United States District Court, D. Idaho

September 30, 2016

ASARCO LLC, Plaintiff,
v.
UNION PACIFIC RAILROAD COMPANY and UNION PACIFIC CORPORATION, Defendants.

         MEMORANDUM DECISION AND ORDER RE: DEFENDANT'S MOTION TO COMPEL DISCOVERY RESPONSES AND TO DEEM REQUESTS FOR ADMISSION ADMITTED (DOCKET NO. 127) UNION PACIFIC RAILROAD COMPANY'S OBJECTION TO, AND MOTION TO STRIKE OR EXCLUDE, ASARCO'S UNTIMELY FILINGS (DOCKET NO. 160) ASARCO'S MOTION TO EXTEND TIME FOR FILING DOCUMENTS IN SUPPORT OF ASARCO LLC'S RESPONSE IN OPPOSITION TO UNION PACIFIC RAILROAD COMPANY'S MOTION FOR SUMMARY JUDGMENT (DOCKET NO. 176) ASARCO LLC'S MOTION TO STRIKE AND OBJECTION TO IMPROPER BRIEFING (DOCKET NO. 178)

          Honorable Ronald E. Bush Chief U.S. Magistrate Judge.

         Now pending before the Court are (1) Defendant's Motion to Compel Discovery Responses and to Deem Requests for Admission Admitted (Docket No. 127), (2) Union Pacific Railroad Company's Objection to, and Motion to Strike or Exclude, Asarco's Untimely Filings (Docket No. 160), (3) Asarco's Motion to Extend Time for Filing Documents in Support of Asarco LLC's Response in Opposition to Union Pacific Railroad Company's Motion for Summary Judgment (Docket No. 176), and (4) Asarco LLC's Motion to Strike and Objection to Improper Briefing (Docket No. 178).
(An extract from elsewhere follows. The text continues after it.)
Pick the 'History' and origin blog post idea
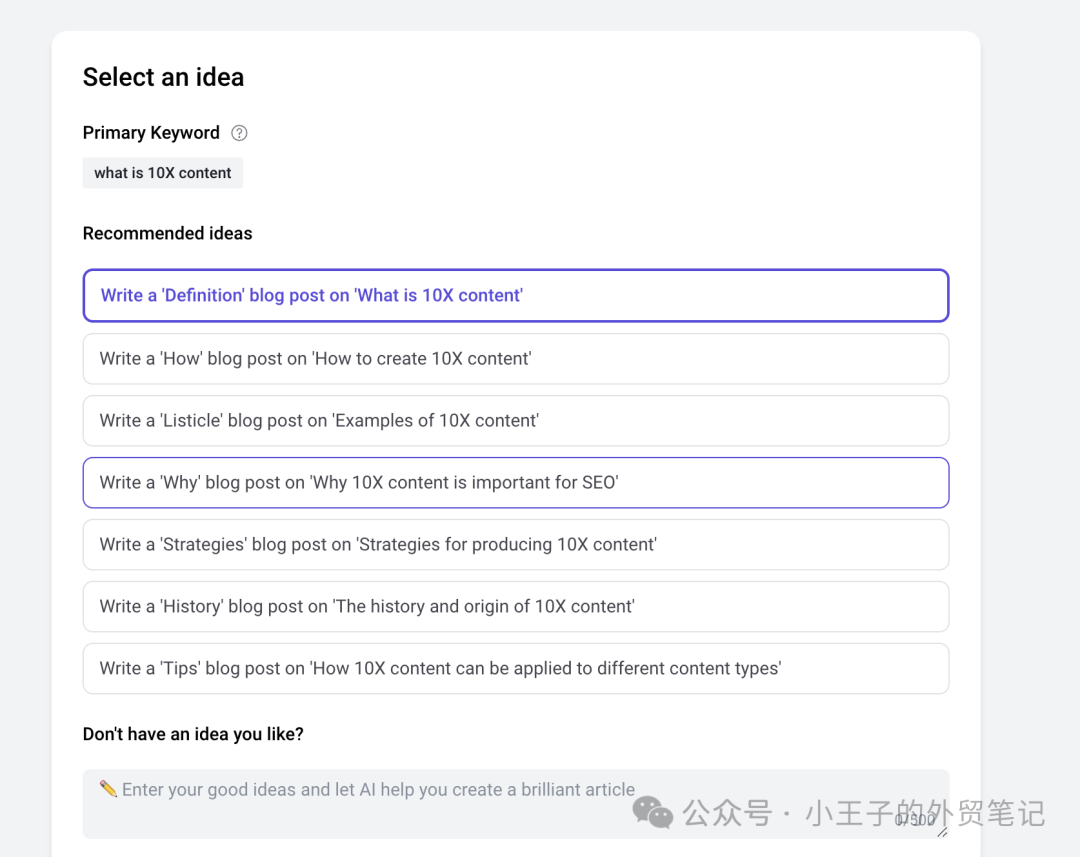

Having carefully considered the record and otherwise being fully advised, the undersigned enters the following Memorandum Decision and Order:[1]

         I. DISCUSSION

         A. Defendant's Motion to Compel Discovery Responses and to Deem Requests for Admission Admitted (Docket No. 127)
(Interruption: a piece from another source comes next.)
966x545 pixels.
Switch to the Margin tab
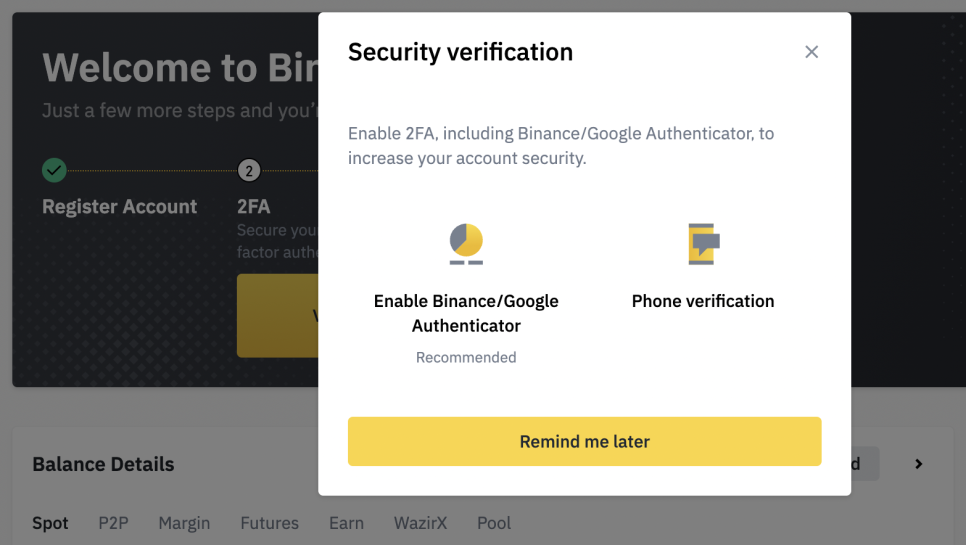point(184,523)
         Through its Motion, Union Pacific ask the Court to require that Asarco:

1. Supplement its responses to Requests for Admission Nos. 1-8, 15-20, 23-40, 42-55, and 57-59 in Union Pacific's First Set of Requests for Admission;
2. Supplement its responses to Interrogatory Nos. 2, 3, and 8 (as to Requests for Admission Nos. 1-8) in Union Pacific's First Set of Interrogatories;
3. Produce specific documents and other materials requested in (1) Request for Production Nos. 1, 4, 5, and 6 in Union Pacific's Second Set of Requests for Production and (2) Request for Production Nos. 1, 4, 5, 6, 7, 8, 9, and 10 in Union Pacific's Fourth Set of Requests for Production; and
5. Supplement its responses to Request for Admission Nos. 97, 113, and 114 in Union Pacific's Second Set of Requests for Admission.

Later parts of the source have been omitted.